题意:给出房子和买家的数量都为n,还有不同房子买家愿意出的钱(以矩阵形式给出)
题解:直接输入到mp[i][j],跑一遍KM算法即可~时间复杂度为O(n^3).
代码如下:
#include<iostream>
#include<cstring>
#include<string>
#include<cstdio>
#include<cmath>
#include<vector>
#include<queue>
#include<map>
#include<algorithm>
using namespace std;
#define ll long long
#define inf 0x3f3f3f3f
const int maxn = 310;
int link[maxn], lx[maxn], ly[maxn], slack[maxn]; //lx,ly分别为x点集y点集的个数
int visx[maxn], visy[maxn], mp[maxn][maxn];
int n;
int dfs(int x) {
visx[x] = 1;
for (int y = 1; y <= n; y++) {
if (visy[y]) continue;
int t = lx[x] + ly[y] - mp[x][y];
if (t == 0) {
visy[y] = 1;
if (link[y] == -1 || dfs(link[y])) {
link[y] = x;
return 1;
}
}
else if (slack[y] > t)//不在相等子图中stack取最小的
slack[y] = t;
}
return 0;
}
int km() {
int i, j;
memset(link, -1, sizeof(link));
memset(ly, 0, sizeof(ly));
for (i = 1; i <= n; i++) //lx初始化为与它关联变中最大的
for (j = 1, lx[i] = -inf; j <= n; j++)
if (mp[i][j] > lx[i]) lx[i] = mp[i][j];
for (int x = 1; x <= n; x++) {
memset(slack, inf, sizeof(slack));
while (1) {
memset(visx, 0, sizeof(visx));
memset(visy, 0, sizeof(visy));
if (dfs(x)) //若成功,则该点增广路完成,进入下一个点的增广
break;
//若失败。
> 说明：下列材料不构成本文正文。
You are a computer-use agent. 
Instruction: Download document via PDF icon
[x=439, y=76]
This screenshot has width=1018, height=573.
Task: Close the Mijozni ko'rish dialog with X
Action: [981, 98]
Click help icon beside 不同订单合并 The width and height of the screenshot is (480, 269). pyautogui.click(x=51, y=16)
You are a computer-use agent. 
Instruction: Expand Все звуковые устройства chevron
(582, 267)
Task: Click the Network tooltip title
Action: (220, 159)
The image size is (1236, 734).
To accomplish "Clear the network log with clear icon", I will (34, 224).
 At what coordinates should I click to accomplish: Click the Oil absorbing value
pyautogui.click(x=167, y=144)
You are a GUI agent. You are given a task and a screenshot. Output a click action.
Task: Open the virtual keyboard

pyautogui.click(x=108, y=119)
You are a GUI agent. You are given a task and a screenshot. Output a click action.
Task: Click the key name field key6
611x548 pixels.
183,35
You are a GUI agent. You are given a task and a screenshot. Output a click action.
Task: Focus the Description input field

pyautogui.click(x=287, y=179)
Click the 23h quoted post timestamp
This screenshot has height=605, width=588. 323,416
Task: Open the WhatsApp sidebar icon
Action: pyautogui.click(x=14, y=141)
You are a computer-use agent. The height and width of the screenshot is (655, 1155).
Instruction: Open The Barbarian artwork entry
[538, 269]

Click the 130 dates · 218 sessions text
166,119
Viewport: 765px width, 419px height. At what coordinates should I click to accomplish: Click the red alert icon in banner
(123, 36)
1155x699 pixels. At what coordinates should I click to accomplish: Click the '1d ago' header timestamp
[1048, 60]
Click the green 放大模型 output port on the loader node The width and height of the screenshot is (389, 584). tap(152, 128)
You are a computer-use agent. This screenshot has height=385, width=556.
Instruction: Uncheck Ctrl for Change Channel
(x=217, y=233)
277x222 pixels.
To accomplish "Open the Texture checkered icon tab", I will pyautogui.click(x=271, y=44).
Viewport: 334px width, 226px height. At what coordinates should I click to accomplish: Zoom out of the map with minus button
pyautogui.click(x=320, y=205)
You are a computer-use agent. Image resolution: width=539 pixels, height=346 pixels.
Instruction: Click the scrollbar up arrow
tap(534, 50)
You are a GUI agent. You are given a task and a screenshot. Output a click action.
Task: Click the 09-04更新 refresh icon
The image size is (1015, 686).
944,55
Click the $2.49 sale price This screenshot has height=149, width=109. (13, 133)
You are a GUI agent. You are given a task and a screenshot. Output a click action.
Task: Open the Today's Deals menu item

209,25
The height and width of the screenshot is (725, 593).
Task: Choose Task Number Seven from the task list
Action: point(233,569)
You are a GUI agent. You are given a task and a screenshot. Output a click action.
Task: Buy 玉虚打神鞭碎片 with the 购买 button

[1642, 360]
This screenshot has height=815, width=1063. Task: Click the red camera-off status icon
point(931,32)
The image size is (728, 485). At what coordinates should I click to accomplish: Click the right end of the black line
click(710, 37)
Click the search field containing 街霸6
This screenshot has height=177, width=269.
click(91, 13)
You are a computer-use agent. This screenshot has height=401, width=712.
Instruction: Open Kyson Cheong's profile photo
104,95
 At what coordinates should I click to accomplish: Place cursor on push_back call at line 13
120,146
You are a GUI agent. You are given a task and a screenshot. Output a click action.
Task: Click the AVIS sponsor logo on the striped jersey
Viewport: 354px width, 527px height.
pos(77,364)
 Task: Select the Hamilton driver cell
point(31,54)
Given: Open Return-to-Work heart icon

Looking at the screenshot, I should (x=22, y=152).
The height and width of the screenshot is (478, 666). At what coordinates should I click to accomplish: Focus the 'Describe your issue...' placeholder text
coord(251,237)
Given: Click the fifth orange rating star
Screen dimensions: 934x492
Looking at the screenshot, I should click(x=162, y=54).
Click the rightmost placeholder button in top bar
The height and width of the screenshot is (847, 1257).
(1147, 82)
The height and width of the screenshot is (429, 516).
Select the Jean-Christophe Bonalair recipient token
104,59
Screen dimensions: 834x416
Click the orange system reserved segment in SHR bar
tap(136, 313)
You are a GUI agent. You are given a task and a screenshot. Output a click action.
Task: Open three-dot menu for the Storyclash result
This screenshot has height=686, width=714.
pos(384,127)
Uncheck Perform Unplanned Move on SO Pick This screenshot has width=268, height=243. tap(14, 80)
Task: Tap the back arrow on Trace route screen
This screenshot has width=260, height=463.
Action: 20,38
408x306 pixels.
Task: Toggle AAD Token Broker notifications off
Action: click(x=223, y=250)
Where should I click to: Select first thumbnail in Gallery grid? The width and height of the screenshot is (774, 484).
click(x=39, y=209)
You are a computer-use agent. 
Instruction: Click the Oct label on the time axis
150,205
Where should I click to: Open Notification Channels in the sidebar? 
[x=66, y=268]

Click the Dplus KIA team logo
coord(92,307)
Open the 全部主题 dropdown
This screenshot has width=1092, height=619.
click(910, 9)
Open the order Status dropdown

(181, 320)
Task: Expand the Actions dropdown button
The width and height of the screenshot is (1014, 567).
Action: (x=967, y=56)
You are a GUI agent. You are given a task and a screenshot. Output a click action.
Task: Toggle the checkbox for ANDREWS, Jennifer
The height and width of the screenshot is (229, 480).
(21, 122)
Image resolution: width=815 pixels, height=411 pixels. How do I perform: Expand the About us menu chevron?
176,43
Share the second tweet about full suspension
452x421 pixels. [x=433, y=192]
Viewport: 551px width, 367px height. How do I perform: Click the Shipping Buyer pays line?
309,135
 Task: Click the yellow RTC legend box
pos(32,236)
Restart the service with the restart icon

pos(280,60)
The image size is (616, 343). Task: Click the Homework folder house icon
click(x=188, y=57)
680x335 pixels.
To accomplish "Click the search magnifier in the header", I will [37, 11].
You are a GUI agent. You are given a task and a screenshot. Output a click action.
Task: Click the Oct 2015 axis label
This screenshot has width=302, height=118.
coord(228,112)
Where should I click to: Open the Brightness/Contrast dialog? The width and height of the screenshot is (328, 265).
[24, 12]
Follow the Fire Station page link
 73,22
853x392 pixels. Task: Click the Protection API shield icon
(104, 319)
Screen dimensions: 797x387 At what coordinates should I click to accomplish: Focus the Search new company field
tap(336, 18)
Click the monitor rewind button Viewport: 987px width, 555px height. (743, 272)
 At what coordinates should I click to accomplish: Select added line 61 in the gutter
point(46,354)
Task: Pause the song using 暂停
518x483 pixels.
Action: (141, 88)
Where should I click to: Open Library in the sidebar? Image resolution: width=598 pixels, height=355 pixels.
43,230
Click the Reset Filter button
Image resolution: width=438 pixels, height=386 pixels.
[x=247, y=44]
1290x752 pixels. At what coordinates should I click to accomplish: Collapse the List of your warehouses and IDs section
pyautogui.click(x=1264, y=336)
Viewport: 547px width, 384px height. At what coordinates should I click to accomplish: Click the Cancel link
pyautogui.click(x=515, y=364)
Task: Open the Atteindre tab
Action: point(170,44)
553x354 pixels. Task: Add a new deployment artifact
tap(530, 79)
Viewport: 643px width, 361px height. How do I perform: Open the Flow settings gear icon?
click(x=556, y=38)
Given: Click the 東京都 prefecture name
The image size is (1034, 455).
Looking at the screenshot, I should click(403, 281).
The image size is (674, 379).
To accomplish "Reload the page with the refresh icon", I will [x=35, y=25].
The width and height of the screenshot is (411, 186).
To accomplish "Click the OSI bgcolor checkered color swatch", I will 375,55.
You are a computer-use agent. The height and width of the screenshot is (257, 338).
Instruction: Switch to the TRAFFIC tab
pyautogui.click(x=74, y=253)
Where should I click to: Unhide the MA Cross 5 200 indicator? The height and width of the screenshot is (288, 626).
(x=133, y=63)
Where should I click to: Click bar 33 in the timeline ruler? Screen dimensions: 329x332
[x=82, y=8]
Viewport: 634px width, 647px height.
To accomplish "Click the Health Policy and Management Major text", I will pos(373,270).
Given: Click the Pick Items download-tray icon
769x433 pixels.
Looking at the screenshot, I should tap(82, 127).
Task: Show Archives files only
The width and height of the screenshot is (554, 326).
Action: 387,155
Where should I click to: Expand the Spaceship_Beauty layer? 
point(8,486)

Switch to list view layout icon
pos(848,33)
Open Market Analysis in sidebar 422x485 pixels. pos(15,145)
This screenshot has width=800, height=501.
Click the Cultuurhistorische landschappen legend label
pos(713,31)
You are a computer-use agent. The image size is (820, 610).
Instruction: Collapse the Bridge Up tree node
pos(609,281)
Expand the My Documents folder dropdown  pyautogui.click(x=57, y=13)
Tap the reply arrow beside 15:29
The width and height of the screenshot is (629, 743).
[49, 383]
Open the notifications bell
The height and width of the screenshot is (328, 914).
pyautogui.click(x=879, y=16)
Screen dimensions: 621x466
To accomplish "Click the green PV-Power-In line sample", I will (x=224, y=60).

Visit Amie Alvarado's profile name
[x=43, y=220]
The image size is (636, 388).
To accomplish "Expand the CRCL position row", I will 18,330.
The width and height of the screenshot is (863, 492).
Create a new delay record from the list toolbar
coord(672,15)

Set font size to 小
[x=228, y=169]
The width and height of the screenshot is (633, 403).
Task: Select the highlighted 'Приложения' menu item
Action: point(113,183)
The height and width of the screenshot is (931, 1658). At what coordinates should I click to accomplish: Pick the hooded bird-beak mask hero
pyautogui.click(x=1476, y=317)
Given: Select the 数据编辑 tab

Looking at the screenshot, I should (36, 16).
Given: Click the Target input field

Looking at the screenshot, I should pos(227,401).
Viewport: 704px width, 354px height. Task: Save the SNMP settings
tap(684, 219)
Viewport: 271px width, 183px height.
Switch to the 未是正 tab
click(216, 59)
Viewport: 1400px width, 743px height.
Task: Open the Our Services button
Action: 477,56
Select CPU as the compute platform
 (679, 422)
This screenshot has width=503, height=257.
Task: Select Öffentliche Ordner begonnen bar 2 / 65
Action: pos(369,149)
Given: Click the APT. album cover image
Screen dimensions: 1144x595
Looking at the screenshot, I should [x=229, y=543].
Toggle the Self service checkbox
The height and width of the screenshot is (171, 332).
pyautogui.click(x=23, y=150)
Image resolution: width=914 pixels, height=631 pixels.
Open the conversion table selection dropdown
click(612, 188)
则需要改变一些点的标号,使得图中可行边的数量增加
//方法:将所有的增广路中的x方的点的标号全部减去一个常数d
// 所有在增广路中的y方的点标号全部加上一个常数d
int d = inf;
for (int i = 1; i <= n; i++)
if (!visy[i] && d > slack[i])
d = slack[i];
for (i = 1; i <= n; i++)
if (visx[i])
lx[i] -= d;
for (i = 1; i <= n; i++)//修改顶标后,要把所有不在交错树中的y顶点的slack值都减去d
if (visy[i])
ly[i] += d;
else
slack[i] -= d;
}
}
int res = 0;
for (i = 1; i <= n; i++)
if (link[i] > -1)
res += mp[link[i]][i];
return res;
}
int main() {
while (~scanf("%d", &n)) {
for (int i = 1; i <= n; i++)for (int j = 1; j <= n; j++)scanf("%d", &mp[i][j]);
printf("%d\n", km());
}
return 0;
}